Beckner, Clay et al. (2009): Language is a Complex Adaptive System. Position Paper. In: Language Learning 59 (Suppl. 1), 1-26.

Cherubim, Dieter (2012): Verstehen wir den Sprachwandel richtig? In: Maitz, Péter: Historische Sprachwissenschaft. Erkenntnisinteressen, Grundlagenprobleme, Desiderate. Berlin, New York: de Gruyter. (Studia Linguistica Germanica, 110), 29-50.
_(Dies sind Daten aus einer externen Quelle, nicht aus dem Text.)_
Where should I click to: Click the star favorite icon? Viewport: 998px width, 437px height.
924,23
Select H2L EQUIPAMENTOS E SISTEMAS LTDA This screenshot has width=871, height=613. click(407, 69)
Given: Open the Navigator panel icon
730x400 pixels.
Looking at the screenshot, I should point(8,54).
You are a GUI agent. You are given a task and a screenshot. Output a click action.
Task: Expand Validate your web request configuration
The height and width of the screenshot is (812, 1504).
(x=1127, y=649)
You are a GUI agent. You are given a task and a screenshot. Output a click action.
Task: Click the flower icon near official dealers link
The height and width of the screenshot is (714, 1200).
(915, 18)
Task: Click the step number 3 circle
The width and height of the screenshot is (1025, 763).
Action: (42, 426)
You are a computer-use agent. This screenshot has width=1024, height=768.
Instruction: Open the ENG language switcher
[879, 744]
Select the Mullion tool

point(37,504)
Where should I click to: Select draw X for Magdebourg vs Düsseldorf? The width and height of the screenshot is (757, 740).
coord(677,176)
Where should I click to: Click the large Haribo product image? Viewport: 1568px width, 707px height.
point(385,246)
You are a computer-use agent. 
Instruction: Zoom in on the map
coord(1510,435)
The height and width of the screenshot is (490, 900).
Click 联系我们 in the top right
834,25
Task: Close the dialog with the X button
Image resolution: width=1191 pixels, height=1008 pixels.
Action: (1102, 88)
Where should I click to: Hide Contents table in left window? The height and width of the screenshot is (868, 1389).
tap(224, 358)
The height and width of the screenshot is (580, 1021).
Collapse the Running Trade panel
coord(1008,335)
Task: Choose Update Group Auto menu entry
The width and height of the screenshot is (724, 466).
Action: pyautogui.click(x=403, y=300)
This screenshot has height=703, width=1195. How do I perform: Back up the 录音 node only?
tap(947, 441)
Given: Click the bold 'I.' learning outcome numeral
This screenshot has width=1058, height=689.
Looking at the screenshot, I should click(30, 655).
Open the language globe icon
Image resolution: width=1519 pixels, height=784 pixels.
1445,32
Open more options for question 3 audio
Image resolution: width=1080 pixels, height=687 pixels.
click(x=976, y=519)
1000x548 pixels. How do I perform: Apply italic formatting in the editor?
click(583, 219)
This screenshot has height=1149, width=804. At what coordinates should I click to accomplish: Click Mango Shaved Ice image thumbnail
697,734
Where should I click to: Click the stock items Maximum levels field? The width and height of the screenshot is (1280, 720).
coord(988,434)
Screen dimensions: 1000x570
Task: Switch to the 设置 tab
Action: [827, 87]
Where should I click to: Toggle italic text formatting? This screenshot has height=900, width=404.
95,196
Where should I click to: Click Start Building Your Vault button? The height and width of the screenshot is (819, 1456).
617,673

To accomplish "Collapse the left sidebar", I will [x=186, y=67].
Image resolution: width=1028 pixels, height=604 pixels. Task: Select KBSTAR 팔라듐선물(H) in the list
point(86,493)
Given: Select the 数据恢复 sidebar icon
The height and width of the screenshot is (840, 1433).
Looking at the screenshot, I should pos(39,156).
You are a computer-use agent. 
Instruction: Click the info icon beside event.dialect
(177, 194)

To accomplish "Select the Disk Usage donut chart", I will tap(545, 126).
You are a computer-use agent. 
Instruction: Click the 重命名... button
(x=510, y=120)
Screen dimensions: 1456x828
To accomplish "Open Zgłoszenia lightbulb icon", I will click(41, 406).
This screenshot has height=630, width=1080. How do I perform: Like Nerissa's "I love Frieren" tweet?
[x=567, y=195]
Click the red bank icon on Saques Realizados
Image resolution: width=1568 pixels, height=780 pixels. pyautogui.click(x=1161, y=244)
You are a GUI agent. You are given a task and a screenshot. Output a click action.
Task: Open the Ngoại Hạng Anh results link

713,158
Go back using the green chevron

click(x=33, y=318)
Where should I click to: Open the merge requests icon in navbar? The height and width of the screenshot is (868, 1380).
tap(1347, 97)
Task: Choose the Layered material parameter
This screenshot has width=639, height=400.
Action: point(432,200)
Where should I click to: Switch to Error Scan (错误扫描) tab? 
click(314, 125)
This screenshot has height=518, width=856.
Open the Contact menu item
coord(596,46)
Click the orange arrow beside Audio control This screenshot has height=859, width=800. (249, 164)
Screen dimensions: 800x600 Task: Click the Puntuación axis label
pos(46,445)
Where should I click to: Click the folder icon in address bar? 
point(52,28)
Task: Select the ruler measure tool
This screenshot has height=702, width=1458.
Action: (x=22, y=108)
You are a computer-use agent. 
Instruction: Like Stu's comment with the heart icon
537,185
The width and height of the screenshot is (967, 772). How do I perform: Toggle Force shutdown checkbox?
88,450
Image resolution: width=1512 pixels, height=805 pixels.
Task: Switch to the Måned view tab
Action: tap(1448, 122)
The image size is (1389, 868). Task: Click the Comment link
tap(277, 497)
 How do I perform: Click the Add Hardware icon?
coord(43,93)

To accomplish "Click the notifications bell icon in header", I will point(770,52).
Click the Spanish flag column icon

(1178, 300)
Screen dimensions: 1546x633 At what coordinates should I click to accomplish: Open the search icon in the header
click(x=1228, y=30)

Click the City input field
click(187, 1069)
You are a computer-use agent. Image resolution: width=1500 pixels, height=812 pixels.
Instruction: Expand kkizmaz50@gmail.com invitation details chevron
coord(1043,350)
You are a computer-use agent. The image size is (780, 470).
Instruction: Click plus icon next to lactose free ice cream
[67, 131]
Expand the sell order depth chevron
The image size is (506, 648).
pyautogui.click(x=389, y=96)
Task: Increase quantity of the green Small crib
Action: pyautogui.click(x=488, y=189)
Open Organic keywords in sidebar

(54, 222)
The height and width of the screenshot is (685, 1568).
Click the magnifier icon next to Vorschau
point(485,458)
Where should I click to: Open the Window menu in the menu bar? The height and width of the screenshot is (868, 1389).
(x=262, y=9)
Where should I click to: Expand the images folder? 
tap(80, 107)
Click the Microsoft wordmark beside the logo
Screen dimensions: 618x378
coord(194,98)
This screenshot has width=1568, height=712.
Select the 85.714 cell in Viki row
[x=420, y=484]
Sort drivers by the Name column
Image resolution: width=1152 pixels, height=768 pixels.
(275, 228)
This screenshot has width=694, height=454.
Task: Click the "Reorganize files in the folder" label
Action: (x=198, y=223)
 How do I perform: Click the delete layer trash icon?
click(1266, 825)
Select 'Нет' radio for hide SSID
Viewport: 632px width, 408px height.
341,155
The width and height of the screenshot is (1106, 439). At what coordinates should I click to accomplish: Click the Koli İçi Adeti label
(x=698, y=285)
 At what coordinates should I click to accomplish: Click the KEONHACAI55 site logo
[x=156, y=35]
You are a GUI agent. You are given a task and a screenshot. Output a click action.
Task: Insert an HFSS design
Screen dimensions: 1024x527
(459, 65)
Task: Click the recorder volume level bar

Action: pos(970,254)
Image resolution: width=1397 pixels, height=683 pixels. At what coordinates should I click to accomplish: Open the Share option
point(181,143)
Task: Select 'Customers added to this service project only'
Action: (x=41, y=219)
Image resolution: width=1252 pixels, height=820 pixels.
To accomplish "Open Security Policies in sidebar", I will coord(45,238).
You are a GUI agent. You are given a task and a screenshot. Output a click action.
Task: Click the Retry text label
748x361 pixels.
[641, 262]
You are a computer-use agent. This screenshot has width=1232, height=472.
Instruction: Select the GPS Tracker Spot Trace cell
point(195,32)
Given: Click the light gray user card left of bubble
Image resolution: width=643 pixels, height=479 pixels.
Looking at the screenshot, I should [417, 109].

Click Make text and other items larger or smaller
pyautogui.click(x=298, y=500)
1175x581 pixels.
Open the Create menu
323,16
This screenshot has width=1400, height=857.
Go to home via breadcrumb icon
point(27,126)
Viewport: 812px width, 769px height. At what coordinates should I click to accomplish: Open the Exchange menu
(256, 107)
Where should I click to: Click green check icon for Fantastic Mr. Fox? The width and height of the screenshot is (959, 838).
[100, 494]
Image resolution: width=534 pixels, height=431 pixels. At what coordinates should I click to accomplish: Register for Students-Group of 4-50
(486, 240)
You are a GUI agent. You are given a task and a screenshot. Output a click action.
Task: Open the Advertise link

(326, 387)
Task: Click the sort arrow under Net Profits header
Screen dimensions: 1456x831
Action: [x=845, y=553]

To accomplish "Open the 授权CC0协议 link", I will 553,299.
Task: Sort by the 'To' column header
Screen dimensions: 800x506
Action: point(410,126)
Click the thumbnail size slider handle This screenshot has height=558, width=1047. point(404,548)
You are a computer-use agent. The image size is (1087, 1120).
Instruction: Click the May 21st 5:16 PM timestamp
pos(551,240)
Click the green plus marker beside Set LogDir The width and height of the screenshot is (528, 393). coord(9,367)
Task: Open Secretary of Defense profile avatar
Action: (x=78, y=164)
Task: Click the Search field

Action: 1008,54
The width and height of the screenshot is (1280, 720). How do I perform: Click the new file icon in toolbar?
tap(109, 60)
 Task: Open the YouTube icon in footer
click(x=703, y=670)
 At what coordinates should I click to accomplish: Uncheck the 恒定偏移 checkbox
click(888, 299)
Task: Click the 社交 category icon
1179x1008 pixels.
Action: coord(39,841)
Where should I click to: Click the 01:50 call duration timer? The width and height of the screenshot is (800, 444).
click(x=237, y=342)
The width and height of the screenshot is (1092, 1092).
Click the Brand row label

Geeraerts, Dirk (1997): Diachronic Prototype Semantics. A Contribution to Historical Lexicology. Oxford: Clarendon. (Oxford Studies in Lexicology and Lexicography.)

Klein, Wolf Peter (2003): Sprachliche Zweifelsfälle als linguistischer Gegenstand. In: Linguistik online 16.

Szczepaniak, Renata (2007): Der phonologisch-typologische Wandel des Deutschen von einer Silben zu einer Wortsprache. Berlin, New York: de Gruyter (Studia Linguistica Germanica, 85).

Szczepaniak, Renata (2010): Während des Flug(e)s/des Ausflug(e)s: German Short and Long Genitive Endings between Norm and Variation. In: Lenz, A., Plewnia, A. (eds.) Grammar between Norm and Variation. Frankfurt a.M.: Peter Lang (VarioLingua, 40). S. 103–126.

Tallerman, Maggie; Gibson, Kathleen R. (2012): Introduction: The Evolution of Language. In: Tallerman, M.; Gibson, K.R. (eds.): The Oxford Handbook of Language Evolution. Oxford: Oxford University Press, 1-35.